I find that investing in the people around me and making sure that they are happy is actually beneficial to the the patients and the business ... vs the revolving door like other places, they end up loosing more patients in the long run when they keep seeing diff docs every six months to a year ... at the end of the day its all about money and putting food on the table give people a deal they wont get elsewhere and they will not leave, i actually prefer hiring people with a few years under their belt so they know the value of what i can offer them after they have been kicked to the ground on the last few go arounds
 
  • Like
Reactions: 1 users
they end up loosing more patients in the long run when they keep seeing diff docs every six months to a year

Amen and they wonder why marketing budgets are high, online reviews are in the gutter bc its not like ppl remember then name of the doc disinterested in seeing them, rude staff bc they are constantly hiring to match the different doc personalities.
 
  • Love
Reactions: 1 user
Was wondering if any other residents are concerned with the number of current cases and decrease in cases due to to COVID my area was hit very hard and its clear that many people would not want elective surgery at this time.
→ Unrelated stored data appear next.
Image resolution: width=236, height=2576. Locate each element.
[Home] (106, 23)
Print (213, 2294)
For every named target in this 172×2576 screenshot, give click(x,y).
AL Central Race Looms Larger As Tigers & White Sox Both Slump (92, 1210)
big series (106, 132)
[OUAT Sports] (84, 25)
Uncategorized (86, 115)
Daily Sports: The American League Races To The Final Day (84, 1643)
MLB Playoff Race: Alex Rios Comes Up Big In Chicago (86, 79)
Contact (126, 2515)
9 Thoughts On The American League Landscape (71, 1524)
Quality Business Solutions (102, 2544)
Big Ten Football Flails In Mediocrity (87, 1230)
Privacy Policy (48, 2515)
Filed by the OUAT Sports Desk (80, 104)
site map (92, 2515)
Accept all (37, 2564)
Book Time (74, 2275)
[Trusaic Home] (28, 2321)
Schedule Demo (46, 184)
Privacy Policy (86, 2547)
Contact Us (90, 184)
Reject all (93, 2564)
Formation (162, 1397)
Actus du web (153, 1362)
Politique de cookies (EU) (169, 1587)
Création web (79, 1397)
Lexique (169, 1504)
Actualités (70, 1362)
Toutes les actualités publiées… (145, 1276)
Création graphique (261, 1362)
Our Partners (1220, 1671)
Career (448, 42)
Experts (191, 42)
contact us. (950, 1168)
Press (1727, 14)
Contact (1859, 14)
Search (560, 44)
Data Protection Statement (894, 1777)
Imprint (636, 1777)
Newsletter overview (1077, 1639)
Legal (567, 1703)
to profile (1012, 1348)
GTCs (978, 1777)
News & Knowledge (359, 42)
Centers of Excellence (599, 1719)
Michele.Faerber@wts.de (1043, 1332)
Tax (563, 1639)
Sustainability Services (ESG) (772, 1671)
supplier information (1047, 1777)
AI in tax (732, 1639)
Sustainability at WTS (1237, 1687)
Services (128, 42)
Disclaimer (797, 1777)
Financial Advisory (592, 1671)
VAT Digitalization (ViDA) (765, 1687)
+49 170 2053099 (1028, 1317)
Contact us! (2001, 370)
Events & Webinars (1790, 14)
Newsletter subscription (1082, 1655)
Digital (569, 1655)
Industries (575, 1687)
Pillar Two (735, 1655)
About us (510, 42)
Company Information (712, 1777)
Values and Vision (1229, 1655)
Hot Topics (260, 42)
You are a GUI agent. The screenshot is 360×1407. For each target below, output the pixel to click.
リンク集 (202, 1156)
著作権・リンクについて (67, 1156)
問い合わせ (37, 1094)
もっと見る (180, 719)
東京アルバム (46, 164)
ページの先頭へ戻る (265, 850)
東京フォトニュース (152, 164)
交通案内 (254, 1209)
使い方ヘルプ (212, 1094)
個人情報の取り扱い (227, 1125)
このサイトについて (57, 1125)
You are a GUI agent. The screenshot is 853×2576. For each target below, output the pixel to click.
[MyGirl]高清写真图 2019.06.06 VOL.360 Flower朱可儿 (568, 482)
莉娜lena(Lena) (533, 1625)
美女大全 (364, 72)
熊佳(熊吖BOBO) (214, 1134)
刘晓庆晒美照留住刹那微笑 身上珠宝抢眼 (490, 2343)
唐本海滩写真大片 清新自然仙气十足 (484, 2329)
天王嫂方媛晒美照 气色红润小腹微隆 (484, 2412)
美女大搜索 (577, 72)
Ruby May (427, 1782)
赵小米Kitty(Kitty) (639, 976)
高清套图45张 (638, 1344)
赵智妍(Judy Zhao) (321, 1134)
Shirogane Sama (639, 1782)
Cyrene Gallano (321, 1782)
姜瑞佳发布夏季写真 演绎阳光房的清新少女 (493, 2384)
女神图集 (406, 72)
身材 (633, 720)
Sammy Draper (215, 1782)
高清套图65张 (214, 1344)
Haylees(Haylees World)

Our clinic numbers are down as well as a surgical.numbers and there is concern of meeting graduation requirements

The ABPM wrote a letter to CPME recommending waiving all Minimum Activity Volumes (MAVs) for residents finishing in 2020-2022 due to the pandemic. The ABFAS opposed this position. Ultimately there was a reduction (not by much) of the MAVs for 2020 and anyone who couldn't meet those numbers would be taken on a case-by-case basis by CPME.

But, it is also the ABPM's opinion we should eliminate MAVs in favor of the milestone model followed by ACGME. The APMA Board of Trustees wrote a letter to CPME in 2019 supporting the same position.

CPME 320 is currently under revision and will be open for public comment soon. That is a good opportunity for you to make your opinion known to CPME directly.